As of the 2024–25 school year, the district, comprised of one school, had an enrollment of 1,866 students and 141.8 classroom teachers (on an FTE basis), for a student–teacher ratio of 13.2:1.

The school district has a certified network of 500-plus Apple Macintosh computer workstations. Eastern has a professional staff of more than 200. As a comprehensive secondary school, Eastern is accredited by the New Jersey Department of Education. The average academic class size is 24. Daily student attendance averages more than 92.5% and the annual dropout rate is less than 2%.

==History==
The origin of the district dates to 1964, when voters in all three sending communities approved a referendum to fund the construction of a high school..

The original school building with 18 classrooms was constructed on a site covering 50 acres at a cost of $1.7 million (equivalent to $ million in ). Prior to opening, students from Berlin Borough attended Edgewood Regional High School, while those from Gibbsboro and Voorhees Township were sent to either Collingswood High School or Haddonfield Memorial High School.

The school opened in 1965, with 35 professional staff and 525 students in grades 9–11 in a building designed to accommodate enrollment of 850. The school was originally divided into schools on the same site: Eastern Intermediate High School (for grades 9–10), completed in 1992, and Eastern Senior High School (for grades 11–12), with more than 1,000 students enrolled at Eastern Senior High School and 1,150 students enrolled at Eastern Intermediate High School. In September 2012, the schools merged into one unit with the retirement of James Talarico in June 2012 and was renamed "Eastern Regional High School" with Robert Tull serving as the principal of the merged school. The oldest parts of the school, which were constructed in 1965, 1970, and 1975 are now the "11-12 Building", and the 1992 addition is referred to as the "9-10 Building".

The district had been classified by the New Jersey Department of Education as being in District Factor Group "GH", the third-highest of eight groupings. District Factor Groups organize districts statewide to allow comparison by common socioeconomic characteristics of the local districts.
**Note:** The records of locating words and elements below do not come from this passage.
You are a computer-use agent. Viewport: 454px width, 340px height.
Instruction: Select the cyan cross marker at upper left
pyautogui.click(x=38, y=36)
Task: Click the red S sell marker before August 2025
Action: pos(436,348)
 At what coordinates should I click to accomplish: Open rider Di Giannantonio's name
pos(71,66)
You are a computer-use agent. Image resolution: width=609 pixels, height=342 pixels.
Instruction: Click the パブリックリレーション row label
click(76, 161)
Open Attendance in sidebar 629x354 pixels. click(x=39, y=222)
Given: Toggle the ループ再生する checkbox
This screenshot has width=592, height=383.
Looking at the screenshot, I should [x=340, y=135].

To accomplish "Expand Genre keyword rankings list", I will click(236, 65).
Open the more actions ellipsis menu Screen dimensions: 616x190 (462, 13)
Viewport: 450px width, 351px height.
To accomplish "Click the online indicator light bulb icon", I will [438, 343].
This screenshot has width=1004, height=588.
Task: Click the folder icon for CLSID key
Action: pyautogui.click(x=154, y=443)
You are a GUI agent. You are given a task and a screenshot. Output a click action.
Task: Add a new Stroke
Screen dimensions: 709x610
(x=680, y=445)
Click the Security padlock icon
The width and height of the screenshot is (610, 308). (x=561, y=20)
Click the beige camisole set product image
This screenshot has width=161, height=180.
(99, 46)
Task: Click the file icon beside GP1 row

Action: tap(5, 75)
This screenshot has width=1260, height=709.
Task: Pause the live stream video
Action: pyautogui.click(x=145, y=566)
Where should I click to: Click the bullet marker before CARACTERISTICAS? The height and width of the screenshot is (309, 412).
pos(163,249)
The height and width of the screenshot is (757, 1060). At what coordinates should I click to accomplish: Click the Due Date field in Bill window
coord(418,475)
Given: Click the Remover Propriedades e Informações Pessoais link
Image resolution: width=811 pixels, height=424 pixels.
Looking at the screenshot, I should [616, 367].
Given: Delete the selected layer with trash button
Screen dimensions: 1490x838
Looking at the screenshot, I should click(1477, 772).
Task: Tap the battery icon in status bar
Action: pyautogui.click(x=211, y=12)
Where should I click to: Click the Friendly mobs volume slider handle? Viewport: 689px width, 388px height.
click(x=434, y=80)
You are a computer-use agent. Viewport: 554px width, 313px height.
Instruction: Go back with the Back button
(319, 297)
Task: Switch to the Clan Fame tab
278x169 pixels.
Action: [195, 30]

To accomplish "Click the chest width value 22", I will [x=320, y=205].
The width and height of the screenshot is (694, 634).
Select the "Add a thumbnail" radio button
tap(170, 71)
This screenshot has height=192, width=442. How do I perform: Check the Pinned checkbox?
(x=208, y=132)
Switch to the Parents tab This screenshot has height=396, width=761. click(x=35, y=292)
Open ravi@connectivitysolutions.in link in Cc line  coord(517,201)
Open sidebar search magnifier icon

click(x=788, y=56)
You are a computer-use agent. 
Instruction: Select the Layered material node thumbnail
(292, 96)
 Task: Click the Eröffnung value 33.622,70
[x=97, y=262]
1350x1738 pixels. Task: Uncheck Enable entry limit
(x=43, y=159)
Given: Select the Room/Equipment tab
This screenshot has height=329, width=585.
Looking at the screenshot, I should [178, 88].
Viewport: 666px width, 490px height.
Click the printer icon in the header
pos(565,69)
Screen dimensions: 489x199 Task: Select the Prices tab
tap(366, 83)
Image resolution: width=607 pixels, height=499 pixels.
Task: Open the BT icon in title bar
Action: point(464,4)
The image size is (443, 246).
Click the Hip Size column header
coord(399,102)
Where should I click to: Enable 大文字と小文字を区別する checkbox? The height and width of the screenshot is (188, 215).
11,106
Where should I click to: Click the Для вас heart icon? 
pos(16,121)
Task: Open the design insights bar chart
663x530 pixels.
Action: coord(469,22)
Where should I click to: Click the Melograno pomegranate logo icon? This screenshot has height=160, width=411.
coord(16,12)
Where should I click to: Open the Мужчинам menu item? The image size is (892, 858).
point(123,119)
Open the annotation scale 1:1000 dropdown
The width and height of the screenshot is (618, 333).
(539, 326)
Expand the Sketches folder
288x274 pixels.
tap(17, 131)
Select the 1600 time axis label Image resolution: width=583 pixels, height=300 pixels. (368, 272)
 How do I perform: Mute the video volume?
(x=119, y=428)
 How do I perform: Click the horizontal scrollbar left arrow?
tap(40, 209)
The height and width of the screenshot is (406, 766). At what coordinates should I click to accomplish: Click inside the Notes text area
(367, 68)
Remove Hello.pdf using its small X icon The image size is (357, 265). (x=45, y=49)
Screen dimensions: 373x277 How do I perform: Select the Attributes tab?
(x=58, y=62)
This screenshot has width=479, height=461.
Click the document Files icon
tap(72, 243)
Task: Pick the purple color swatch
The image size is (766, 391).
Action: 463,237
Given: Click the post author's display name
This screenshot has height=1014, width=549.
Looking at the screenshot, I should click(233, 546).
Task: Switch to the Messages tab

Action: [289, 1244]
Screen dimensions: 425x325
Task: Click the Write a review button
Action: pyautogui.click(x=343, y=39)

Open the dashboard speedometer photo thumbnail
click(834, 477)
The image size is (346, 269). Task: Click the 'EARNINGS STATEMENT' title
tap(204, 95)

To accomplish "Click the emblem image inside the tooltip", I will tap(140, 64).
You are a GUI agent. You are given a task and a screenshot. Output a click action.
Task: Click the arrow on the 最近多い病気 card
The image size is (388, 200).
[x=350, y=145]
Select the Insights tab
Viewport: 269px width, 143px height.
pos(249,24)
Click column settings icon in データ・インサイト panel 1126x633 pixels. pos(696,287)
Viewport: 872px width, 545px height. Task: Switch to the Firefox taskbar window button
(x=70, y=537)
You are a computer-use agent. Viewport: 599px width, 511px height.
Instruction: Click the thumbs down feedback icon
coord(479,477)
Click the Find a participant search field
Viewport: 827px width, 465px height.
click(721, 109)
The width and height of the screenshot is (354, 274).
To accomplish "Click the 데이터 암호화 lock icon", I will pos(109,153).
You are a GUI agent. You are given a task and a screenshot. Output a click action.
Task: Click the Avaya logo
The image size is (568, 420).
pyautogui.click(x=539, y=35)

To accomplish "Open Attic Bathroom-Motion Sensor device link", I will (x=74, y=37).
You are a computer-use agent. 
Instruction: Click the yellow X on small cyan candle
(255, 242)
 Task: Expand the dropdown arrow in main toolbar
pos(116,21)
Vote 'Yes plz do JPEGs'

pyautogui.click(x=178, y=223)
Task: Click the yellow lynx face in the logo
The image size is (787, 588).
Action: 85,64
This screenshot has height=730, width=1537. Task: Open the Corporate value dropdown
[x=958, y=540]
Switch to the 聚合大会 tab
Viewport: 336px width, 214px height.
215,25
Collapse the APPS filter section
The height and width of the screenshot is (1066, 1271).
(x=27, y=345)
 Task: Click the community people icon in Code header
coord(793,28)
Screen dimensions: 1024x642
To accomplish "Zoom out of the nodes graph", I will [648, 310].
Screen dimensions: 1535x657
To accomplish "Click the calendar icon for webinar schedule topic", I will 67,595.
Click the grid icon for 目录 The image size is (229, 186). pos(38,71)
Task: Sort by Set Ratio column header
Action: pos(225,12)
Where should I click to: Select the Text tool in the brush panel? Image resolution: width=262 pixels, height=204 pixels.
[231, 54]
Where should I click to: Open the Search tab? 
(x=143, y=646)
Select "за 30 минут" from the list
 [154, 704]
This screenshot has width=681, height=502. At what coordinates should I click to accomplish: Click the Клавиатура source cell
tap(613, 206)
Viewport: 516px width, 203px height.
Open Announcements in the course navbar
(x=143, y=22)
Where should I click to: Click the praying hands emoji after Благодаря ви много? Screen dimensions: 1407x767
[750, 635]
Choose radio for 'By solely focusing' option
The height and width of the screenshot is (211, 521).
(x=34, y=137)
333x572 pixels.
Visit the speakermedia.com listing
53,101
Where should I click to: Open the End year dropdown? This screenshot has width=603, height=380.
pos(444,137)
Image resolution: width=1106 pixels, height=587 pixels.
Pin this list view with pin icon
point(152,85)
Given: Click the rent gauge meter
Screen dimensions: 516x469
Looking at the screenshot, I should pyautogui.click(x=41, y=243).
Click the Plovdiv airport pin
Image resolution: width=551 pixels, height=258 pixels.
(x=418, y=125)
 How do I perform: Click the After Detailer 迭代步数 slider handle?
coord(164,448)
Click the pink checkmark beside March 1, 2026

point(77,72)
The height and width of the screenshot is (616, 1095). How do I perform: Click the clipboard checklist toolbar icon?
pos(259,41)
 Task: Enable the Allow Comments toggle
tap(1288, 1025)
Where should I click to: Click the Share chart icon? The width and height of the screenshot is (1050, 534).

From lowest socioeconomic status to highest, the categories are A, B, CD, DE, FG, GH, I and J.

== Schools ==
- Eastern Regional High School is the district's lone school, serving grades 9–12. As of the 2023–24 school year, the school had an enrollment of 1,898 students.
  - Steve Lee, principal

== Administration ==
Core members of the district's administration are:
- Sarah Bilotti, superintendent
- Kenneth Verrill, business administrator and board secretary

==Board of education==
The district's board of education is comprised of nine members who set policy and oversee the fiscal and educational operation of the district through its administration. As a Type II school district, the board's trustees are elected directly by voters to serve three-year terms of office on a staggered basis, with three seats up for election each year held (since 2012) as part of the November general election. The board appoints a superintendent to oversee the district's day-to-day operations and a business administrator to supervise the business functions of the district. Representation on the board of education is determined by the population of each of the three sending districts, with six seats allocated to Voorhees Township, two to Berlin Borough and one to Gibbsboro.